## Work instructions
In the records below, find the lines that include "screenshot" and copy each.

## The data
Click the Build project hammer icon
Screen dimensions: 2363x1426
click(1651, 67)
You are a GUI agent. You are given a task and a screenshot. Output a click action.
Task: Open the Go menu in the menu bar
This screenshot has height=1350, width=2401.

## Answer to this problem
You are a GUI agent. You are given a task and a screenshot. Output a click action.
This screenshot has height=1350, width=2401.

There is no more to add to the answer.